Aussi, l’homosexualité y est vue comme découlant de « perversions », d’influences excessives ou insuffisantes du père ou de la mère. L’auteur semble en effet avoir fait des recherches extrêmement approfondies sur les causes de l’homosexualité. Selon le livret, personne n’en est réellement heureux et l’abstinence est la meilleure solution avant de remédier au problème. Encore une fois, on note un effort de la part de l’auteur qui est allé observer ses deux voisins homosexuels et en a conclu une dépression généralisée parmi les gays. L’épanouissement sexuel est uniquement possible dans « l’altérité homme/femme ». En somme, l’homosexualité est « problématique ».
Un auteur obsédé par l’Islam et le relativisme comme fléaux du monde
Mais qui a écrit ce pur morceau de génie ? Il s’agit du père Jean-Benoît Casterman, et c’est là que cette anecdote bascule dans la triste absurdité. Le père Jean-Benoît Casterman écrit de temps à autre pour Riposte laïque, un site plutôt bien à droite, et c’est un euphémisme. Si l’on prend le temps de survoler ses écrits, la consternation laisse vite place à l’horreur. Le père Casterman confond tout : « Vous qui avez revendiqué l’égalité et l’homosexualité pour tous, vous récolterez la charia pour tous ! ». Il est obsédé par deux fléaux menaçant le catholicisme : l’Islam et le relativisme. Il a tout simplement perdu pied avec la réalité et n’hésite pas à faire des amalgames assourdissants : « S’il faut chercher une religion chère à Hitler, regardons plutôt du côté de l’Islam. On connaît son accointance avec le grand mufti de Jérusalem, al-Husseini, et les régiments SS de musulmans bosniaques ».

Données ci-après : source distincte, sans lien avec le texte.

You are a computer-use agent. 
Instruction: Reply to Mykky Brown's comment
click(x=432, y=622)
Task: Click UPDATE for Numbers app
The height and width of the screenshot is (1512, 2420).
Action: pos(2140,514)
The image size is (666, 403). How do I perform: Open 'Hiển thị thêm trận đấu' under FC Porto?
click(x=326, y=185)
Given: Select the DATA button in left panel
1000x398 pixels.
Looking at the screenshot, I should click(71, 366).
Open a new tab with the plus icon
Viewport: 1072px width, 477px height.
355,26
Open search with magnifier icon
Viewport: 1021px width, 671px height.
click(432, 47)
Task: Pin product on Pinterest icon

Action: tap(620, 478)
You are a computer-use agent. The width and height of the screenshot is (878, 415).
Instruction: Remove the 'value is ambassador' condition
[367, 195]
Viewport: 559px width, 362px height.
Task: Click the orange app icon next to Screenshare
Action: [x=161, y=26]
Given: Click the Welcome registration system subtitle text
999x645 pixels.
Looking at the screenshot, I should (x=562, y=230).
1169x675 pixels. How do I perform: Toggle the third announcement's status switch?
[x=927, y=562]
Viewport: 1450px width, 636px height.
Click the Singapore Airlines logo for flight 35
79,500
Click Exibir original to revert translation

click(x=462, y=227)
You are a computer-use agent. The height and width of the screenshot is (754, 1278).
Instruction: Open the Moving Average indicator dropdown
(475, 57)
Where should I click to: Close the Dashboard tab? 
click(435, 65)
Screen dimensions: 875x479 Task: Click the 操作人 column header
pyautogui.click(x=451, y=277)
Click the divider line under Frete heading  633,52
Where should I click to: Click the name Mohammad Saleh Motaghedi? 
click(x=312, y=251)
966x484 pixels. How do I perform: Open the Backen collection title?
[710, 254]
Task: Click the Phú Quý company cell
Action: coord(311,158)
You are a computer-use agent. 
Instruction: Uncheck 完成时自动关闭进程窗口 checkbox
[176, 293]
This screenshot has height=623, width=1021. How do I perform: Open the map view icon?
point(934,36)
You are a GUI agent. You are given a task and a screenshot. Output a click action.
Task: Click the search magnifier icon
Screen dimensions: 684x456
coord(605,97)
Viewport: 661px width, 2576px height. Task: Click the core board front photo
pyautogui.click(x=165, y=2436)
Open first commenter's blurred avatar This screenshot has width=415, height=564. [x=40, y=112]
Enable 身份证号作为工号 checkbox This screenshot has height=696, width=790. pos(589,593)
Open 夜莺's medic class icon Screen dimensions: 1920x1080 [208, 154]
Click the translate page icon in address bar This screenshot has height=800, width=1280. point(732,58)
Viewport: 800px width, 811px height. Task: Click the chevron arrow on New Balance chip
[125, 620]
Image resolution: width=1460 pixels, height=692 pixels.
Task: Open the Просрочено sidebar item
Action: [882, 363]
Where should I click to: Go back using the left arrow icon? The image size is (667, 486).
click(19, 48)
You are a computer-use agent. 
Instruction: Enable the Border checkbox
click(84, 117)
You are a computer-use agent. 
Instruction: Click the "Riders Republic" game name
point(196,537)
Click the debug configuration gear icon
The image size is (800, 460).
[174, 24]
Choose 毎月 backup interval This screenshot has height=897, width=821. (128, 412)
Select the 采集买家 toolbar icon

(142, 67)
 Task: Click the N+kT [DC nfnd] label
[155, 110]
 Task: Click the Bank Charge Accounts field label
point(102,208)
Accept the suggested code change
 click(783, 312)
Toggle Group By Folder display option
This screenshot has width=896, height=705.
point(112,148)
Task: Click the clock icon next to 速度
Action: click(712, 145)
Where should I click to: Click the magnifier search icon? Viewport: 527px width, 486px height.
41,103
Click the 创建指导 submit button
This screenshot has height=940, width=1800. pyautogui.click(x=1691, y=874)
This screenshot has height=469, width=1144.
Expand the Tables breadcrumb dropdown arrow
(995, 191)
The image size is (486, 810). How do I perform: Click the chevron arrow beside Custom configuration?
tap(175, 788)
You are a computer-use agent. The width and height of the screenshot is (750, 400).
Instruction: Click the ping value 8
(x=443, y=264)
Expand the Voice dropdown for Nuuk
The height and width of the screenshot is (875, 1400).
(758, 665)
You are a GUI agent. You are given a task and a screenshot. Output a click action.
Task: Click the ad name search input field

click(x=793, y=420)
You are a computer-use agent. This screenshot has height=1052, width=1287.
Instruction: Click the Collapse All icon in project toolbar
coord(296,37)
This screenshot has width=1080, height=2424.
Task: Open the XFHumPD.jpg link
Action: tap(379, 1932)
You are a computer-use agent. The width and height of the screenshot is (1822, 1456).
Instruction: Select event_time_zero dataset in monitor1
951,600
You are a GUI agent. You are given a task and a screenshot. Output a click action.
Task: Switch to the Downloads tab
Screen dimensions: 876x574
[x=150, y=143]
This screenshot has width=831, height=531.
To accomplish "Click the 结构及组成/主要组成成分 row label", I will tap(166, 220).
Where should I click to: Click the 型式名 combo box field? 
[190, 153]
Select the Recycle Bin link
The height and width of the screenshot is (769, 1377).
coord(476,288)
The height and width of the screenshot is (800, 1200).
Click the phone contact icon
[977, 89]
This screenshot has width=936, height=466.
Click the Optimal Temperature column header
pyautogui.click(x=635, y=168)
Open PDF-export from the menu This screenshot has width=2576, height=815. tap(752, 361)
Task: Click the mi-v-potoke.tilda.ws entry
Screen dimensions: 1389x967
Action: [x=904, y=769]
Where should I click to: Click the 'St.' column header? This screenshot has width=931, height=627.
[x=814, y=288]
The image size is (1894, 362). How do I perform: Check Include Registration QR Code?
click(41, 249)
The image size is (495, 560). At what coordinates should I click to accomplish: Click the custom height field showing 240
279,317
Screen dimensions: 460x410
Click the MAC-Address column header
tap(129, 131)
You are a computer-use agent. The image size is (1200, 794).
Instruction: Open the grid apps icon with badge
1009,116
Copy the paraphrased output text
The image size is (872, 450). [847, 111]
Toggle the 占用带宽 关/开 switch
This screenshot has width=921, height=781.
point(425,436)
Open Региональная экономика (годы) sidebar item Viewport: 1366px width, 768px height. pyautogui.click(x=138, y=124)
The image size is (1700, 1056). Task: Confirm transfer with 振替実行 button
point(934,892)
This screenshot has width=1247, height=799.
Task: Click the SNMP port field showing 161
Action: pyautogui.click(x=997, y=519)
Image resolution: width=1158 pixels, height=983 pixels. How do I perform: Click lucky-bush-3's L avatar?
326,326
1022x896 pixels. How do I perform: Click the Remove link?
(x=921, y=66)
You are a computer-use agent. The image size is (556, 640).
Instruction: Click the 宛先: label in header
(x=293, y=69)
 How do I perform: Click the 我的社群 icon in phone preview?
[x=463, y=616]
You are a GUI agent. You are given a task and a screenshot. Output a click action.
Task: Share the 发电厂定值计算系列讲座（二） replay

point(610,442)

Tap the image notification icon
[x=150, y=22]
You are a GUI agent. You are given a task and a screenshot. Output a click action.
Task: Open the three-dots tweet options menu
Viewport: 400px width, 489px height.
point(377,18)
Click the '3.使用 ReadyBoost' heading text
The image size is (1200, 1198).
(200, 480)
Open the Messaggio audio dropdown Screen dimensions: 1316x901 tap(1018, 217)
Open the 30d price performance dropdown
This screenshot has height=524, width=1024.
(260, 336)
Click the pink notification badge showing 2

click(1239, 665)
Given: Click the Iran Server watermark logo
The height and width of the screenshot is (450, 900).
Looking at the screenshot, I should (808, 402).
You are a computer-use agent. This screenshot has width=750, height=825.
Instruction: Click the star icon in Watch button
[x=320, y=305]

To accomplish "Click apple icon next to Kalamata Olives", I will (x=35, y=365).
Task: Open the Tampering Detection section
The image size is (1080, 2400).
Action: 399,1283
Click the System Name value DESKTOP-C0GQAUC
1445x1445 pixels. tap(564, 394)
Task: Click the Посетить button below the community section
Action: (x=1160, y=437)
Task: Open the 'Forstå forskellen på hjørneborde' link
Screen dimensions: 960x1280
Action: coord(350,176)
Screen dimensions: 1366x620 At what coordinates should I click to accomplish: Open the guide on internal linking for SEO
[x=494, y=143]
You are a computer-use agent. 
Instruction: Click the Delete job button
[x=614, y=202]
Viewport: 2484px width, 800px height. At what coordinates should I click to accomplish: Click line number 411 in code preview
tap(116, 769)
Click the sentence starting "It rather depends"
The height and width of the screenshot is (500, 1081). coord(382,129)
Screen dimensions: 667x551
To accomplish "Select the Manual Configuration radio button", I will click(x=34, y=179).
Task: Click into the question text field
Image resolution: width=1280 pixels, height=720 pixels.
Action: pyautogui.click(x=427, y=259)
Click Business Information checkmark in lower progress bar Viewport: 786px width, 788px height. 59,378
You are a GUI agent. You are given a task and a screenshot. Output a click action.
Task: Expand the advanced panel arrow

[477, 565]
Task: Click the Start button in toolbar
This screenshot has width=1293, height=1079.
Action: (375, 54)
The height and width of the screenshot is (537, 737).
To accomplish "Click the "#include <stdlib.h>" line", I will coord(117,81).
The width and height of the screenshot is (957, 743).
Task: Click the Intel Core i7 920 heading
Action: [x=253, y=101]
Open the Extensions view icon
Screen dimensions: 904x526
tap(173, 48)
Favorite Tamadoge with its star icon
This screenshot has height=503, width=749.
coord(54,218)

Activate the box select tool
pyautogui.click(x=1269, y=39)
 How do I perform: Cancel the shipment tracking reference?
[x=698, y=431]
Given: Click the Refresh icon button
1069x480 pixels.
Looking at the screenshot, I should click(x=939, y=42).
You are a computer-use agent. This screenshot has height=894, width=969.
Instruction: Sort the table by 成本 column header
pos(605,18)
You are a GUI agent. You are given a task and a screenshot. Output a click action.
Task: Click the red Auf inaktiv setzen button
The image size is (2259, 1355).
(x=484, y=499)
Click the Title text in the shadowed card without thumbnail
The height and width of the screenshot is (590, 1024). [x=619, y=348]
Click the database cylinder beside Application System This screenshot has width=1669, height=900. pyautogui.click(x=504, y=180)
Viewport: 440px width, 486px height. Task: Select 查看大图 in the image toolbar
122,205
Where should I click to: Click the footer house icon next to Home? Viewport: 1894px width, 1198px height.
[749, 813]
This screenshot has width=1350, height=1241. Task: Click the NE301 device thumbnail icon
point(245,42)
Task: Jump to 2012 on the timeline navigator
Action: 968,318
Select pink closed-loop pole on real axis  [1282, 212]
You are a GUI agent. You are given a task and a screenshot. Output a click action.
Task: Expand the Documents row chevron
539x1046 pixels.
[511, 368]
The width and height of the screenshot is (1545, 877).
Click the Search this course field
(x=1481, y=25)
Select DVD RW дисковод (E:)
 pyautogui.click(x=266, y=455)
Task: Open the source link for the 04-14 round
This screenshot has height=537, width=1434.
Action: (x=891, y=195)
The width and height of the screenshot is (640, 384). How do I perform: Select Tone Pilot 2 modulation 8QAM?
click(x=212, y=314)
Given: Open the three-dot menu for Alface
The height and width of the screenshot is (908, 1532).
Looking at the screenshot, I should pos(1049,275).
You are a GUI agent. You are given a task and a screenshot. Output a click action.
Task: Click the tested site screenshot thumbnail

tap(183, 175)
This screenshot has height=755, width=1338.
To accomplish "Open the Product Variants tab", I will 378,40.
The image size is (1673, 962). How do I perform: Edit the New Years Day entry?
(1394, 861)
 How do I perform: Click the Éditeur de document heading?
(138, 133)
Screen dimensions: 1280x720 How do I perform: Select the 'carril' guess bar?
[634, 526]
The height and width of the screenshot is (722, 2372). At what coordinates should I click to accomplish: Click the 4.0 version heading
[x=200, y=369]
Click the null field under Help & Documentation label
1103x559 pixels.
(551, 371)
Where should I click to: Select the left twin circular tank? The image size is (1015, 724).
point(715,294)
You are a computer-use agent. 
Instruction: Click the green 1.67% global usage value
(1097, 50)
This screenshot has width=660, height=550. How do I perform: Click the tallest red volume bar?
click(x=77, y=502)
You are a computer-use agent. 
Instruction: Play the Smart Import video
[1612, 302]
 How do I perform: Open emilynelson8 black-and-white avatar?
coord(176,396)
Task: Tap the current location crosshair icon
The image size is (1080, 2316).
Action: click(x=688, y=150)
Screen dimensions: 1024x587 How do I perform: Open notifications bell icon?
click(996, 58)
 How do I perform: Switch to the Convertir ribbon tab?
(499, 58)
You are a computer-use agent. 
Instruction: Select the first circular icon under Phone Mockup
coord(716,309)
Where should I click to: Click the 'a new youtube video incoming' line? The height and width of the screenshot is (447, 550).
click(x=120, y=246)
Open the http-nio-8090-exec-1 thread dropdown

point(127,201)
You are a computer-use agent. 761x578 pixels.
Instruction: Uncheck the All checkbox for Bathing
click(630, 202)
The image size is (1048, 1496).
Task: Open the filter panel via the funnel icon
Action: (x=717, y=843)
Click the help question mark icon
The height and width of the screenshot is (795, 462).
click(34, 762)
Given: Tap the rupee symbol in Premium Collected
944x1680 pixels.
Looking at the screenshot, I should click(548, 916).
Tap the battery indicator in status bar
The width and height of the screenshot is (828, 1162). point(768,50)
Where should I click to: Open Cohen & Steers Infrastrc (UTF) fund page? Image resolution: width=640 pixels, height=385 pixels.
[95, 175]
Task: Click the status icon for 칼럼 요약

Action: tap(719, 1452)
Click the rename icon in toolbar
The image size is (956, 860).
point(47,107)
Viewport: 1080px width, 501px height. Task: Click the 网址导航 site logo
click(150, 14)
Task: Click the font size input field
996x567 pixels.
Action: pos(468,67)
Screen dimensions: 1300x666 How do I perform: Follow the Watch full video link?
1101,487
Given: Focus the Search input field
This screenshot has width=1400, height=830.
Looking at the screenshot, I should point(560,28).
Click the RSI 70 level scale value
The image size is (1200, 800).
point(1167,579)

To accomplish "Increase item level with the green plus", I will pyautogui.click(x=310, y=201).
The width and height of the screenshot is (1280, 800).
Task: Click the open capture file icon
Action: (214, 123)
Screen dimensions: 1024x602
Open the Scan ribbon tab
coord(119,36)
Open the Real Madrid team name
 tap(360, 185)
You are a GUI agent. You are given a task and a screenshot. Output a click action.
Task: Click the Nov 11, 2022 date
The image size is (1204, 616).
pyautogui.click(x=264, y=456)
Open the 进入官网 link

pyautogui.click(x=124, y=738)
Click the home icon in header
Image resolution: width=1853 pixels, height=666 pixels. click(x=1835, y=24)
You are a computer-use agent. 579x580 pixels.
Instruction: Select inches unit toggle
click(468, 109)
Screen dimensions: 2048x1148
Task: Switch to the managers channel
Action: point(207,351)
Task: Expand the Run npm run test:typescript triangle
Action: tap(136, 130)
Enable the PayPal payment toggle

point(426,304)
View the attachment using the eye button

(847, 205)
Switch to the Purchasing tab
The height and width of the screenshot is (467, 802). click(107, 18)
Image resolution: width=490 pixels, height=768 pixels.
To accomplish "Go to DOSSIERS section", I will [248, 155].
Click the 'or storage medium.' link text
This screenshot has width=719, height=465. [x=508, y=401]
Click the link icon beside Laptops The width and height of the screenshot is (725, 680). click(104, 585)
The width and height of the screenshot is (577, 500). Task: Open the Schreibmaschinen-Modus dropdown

Oui, c’est ce même homme dont les écrits ont été diffusés à des élèves de première en lycée, ces mêmes élèves à la plasticité cérébrale encore malléable par une figure d’autorité, une professeure, un modèle potentiel.
Des symboles d’une France homophobe qui s’assume
Ce n’est pas la première fois que de tels livrets sont mis en circulation dans l’enceinte des lycées. L’année passée, on trouvait dans plusieurs lycées (dont un à Montpellier) une brochure anti-avortement éditée par la Fondation Lejeune qui, sous couvert de recherche sur la trisomie 21 et donc reconnue d’utilité publique, investit énormément dans la littérature pro-vie et anti-avortement mais aussi dans des ouvrages comme leur Manuel sur la théorie du genre, destiné à « décoder les livres de sciences des lycéens ».
Un manuel qui n’est pas sans rappeler l’Observatoire de la théorie du genre, présidé par Olivier Vial et fondé via l’UNI, une organisation universitaire. Or, à l’université, qu’on se le dise, la plasticité cérébrale est toujours façonnable.
Ce n’est pas normal. Dans un pays où l’on continue sa campagne présidentielle malgré une prochaine mise en examen, où la Manif pour tous a été « humiliée », où un candidat aux élections présidentielles appelle à manifester contre la justice, où la colonisation visait à « partager sa culture », où l’on continue de produire des films stigmatisant chaque année une nouvelle catégorie de population, on ne peut tout simplement pas se permettre de distribuer de telles brochures à des jeunes gens qui ont encore tout à apprendre. Ces mêmes jeunes gens qui vont devoir éviter les écueils et composer avec cette France désolante.